| WHAT NEEDS TO BE DONE |
Every line from the beginning of the data through the line containing "Чувашский (41, 945)" should be reproduced exactly, and no further lines should be output.

Dataset excerpts
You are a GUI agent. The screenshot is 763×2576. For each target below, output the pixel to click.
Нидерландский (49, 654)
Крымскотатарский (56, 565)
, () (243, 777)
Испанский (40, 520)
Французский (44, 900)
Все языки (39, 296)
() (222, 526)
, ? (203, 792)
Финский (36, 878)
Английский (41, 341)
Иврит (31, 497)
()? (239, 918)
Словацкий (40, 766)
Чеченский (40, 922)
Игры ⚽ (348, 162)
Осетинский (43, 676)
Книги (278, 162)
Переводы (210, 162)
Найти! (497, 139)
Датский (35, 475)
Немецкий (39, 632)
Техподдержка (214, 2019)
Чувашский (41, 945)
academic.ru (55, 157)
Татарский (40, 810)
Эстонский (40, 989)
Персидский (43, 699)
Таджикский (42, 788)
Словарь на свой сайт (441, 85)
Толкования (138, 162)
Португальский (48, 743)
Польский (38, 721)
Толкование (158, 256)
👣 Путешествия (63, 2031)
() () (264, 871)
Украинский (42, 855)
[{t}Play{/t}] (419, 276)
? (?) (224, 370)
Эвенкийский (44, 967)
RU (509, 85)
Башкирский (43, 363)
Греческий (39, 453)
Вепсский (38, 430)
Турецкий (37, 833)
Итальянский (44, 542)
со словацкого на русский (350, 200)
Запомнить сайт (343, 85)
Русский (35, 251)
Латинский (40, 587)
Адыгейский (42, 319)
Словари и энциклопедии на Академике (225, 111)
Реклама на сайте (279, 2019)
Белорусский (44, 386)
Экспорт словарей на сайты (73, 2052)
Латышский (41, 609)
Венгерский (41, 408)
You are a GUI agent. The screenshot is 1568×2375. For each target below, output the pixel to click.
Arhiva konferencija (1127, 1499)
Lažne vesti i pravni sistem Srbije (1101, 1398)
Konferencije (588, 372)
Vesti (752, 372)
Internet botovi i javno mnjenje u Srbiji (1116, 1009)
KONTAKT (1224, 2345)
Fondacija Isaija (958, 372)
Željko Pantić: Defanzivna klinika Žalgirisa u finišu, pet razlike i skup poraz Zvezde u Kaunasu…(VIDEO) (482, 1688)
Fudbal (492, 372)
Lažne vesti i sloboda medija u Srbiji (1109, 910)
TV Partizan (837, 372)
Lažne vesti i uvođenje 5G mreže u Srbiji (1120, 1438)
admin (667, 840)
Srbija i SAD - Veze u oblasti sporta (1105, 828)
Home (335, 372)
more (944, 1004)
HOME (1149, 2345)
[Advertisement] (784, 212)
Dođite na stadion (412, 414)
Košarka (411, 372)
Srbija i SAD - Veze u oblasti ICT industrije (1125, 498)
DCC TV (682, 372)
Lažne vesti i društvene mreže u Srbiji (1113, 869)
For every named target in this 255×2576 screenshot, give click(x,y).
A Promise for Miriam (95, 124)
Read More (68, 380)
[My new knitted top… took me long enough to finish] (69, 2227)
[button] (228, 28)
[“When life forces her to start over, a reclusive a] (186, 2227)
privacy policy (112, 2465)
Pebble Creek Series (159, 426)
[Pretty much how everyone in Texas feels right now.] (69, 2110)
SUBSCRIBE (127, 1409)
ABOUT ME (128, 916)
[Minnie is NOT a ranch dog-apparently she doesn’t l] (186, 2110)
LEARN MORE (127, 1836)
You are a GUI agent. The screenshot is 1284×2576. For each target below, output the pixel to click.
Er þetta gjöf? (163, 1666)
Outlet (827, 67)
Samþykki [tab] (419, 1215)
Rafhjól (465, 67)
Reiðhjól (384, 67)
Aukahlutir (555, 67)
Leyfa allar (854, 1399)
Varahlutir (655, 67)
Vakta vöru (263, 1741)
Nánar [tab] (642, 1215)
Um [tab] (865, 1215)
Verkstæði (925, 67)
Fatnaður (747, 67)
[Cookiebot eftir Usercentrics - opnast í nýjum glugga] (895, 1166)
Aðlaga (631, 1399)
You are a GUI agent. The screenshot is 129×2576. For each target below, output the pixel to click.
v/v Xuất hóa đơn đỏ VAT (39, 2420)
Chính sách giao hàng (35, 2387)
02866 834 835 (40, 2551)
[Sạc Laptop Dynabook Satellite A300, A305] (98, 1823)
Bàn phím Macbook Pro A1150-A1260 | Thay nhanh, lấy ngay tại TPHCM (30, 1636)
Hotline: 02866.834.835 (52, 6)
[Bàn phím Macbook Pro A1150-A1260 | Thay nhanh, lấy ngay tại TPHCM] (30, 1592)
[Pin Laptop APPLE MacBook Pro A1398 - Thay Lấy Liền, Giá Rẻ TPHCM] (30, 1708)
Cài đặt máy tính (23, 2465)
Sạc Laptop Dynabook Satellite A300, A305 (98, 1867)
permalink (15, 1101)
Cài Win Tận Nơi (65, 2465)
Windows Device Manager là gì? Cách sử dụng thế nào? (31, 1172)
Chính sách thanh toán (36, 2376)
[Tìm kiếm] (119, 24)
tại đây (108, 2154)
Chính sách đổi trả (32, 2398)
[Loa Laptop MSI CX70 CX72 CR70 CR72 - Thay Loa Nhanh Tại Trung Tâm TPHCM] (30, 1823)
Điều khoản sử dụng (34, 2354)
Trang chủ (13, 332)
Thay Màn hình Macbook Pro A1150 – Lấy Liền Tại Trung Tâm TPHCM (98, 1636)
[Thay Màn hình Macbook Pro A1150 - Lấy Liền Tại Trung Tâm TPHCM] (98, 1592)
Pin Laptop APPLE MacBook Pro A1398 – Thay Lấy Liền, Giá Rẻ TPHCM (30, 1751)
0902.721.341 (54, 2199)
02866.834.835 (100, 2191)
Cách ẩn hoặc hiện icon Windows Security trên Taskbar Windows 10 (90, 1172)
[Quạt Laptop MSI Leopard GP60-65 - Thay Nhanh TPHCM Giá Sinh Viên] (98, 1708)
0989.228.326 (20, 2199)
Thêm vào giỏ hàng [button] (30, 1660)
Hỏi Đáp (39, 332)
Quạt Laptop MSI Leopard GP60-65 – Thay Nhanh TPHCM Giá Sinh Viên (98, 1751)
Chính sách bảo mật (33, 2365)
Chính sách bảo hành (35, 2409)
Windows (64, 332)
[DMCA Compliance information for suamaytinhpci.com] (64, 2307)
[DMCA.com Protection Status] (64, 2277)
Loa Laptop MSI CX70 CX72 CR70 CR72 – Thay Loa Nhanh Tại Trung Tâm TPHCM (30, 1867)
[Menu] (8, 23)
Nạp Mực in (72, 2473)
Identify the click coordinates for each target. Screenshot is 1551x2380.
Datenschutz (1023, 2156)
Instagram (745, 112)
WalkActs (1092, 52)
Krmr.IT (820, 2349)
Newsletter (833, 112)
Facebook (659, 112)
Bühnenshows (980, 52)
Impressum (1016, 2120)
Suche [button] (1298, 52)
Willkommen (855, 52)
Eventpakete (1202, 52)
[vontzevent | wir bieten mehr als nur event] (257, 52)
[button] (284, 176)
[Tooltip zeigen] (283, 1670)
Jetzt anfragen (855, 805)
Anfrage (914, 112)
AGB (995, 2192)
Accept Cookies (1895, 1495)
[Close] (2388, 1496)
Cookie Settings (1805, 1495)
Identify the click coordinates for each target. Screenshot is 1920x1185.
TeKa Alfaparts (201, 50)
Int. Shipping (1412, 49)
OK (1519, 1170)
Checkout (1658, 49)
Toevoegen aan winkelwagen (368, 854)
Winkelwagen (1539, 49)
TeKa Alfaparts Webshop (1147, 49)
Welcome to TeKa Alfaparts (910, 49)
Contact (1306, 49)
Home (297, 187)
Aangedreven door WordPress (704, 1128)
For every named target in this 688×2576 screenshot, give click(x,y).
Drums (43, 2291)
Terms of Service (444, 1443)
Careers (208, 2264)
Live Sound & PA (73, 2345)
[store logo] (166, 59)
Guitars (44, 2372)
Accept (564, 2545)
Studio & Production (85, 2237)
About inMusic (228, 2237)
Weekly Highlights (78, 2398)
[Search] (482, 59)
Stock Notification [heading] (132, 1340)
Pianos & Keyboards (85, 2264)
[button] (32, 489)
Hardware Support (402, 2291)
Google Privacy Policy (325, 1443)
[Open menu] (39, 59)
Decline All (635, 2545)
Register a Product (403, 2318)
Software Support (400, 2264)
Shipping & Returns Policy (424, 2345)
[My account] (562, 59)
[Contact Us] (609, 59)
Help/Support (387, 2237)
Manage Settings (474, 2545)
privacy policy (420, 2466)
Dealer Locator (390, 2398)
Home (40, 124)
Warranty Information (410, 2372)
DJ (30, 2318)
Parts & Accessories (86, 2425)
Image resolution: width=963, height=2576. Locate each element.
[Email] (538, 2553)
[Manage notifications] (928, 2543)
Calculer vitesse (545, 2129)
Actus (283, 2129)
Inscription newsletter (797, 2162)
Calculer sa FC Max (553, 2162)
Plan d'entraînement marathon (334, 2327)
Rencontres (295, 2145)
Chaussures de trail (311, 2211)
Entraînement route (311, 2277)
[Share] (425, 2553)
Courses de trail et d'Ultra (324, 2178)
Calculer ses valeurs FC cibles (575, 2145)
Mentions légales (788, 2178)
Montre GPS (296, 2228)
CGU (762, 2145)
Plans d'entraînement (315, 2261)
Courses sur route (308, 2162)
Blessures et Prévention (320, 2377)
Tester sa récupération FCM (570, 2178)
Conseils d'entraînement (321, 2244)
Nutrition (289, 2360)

| EXPECTED ANSWER |
You are a GUI agent. The screenshot is 763×2576. For each target below, output the pixel to click.
Нидерландский (49, 654)
Крымскотатарский (56, 565)
, () (243, 777)
Испанский (40, 520)
Французский (44, 900)
Все языки (39, 296)
() (222, 526)
, ? (203, 792)
Финский (36, 878)
Английский (41, 341)
Иврит (31, 497)
()? (239, 918)
Словацкий (40, 766)
Чеченский (40, 922)
Игры ⚽ (348, 162)
Осетинский (43, 676)
Книги (278, 162)
Переводы (210, 162)
Найти! (497, 139)
Датский (35, 475)
Немецкий (39, 632)
Техподдержка (214, 2019)
Чувашский (41, 945)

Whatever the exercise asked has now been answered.